Alongside the big-market patients that benefit from Amgen Inc.'s Enbrel, there are smaller inroads to patient populations that can be traveled to expand its reach.

Amgen, of Thousand Oaks, Calif., said Wednesday it filed a supplemental biologics license application for ankylosing spondylitis.

It is a smaller indication than Enbrel's other uses. The drug is approved for reducing the signs and symptoms and inhibiting the progression of structural damage in patients with moderately to severely active rheumatoid arthritis, for reducing the signs and symptoms of moderately to severely active polyarticular-course juvenile rheumatoid arthritis in those who have had an inadequate response to disease-modifying medicines, and for reducing the signs and symptoms of active arthritis in patients with psoriatic arthritis. Those three indications drive its sales, which for 2003 are anticipated to be between $1.2 billion and $1.4 billion.

The company is scheduled to release fourth-quarter and year-end earnings today after the markets close.

An approval for ankylosing spondylitis would mark Enbrel's fourth inflammatory indication, but Amgen also is developing the product for psoriasis. It said Friday the first of two Phase III trials in that indication hit primary and secondary endpoints. (See BioWorld Today, Jan. 21, 2003.)

Ankylosing spondylitis is a chronic inflammatory disease that mainly affects a patient's spine. It tends to begin in the lower back but might progress over time to the upper spine and spread to the chest and neck. The disease can result in partial or complete fusion of the spine, bringing about a loss of motion or deformity. It has been known to affect other joints besides those in the back, including the hips, shoulders and knees.

"It's an inflammatory disease, but we don't know the cause of it," said John Davis, assistant professor of medicine at the University of California at San Francisco. "But there is a genetic component to it - those that have [the marker] HLA B27 have a 10 percent chance of getting it in their lifetime. And if you have a first-degree relative that has AS and you have the marker, then you chances increase to 20 percent to 30 percent."

The supplemental BLA is based on three clinical trials involving 401 patients. The placebo-controlled Phase III study involved 277 patients with active ankylosing spondylitis, about half of whom were given Enbrel, and had a primary endpoint of a percentage of patients achieving the Assessment in Ankylosing Spondylitis Response Criteria, which measures back pain, inflammation and physical function. Some patients in the trial experienced relief from symptoms as early as two weeks, and overall, nearly 60 percent of patients met the primary endpoint after six months of treatment, compared to 23 percent for those receiving placebo, the company said.

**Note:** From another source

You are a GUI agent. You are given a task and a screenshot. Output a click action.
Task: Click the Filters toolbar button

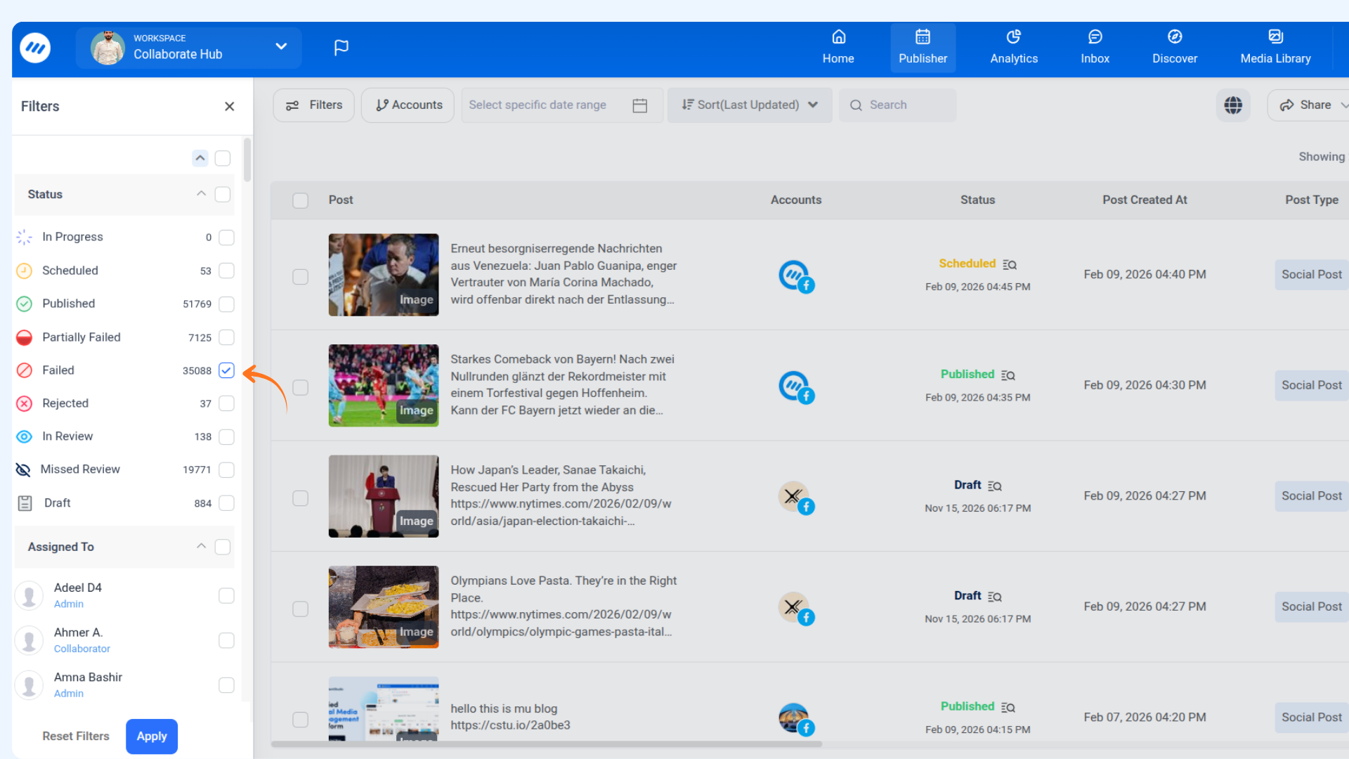click(x=313, y=105)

Amgen spokeswoman Rebecca Hamm said the market in the U.S. annually is from 50,000 to 100,000 patients. Davis said the disease has a prevalence of 350,000 in the U.S., but globally it varies from area to area.

"Worldwide, it depends on the population because the marker travels in certain ethnic populations," David told BioWorld Today. "So, it's higher in places like Scandinavia but lower in Japan and Africa."

Amgen acquired Enbrel, a fully human antitumor necrosis factor receptor, through its purchase of Immunex Inc., of Seattle, completed in July. The deal was originally valued at $16 billion in December 2001, but sagging U.S. markets devalued the deal to its $10.3 billion closing value. (See BioWorld Today, Dec. 18, 2001, and July 17, 2002.)

Immunex had been investigating Enbrel in Wegener's granulomatosis, a disease characterized by necrotizing granulomas and ulceration of the upper respiratory tract. Whether that indication will be pursued is not yet known, Hamm told BioWorld Today.

"We're still looking at that," she said. "We are in the process of taking a look at some of the trials that were conducted before the acquisition of Immunex."

There are no treatments approved by the FDA for ankylosing spondylitis other than nonsteroidal anti-inflammatory agents. That route, however, addresses only the symptoms, Davis said, and does not affect the spine. But if all goes well, AS patients might have their first therapy.

"[The filing] offers great hope for patients to have a drug that affects the spinal system and can possible slow the progression of the disease," he said.

Amgen's stock (NASDAQ:AMGN) rose $1.63 Wednesday to close at $52.50.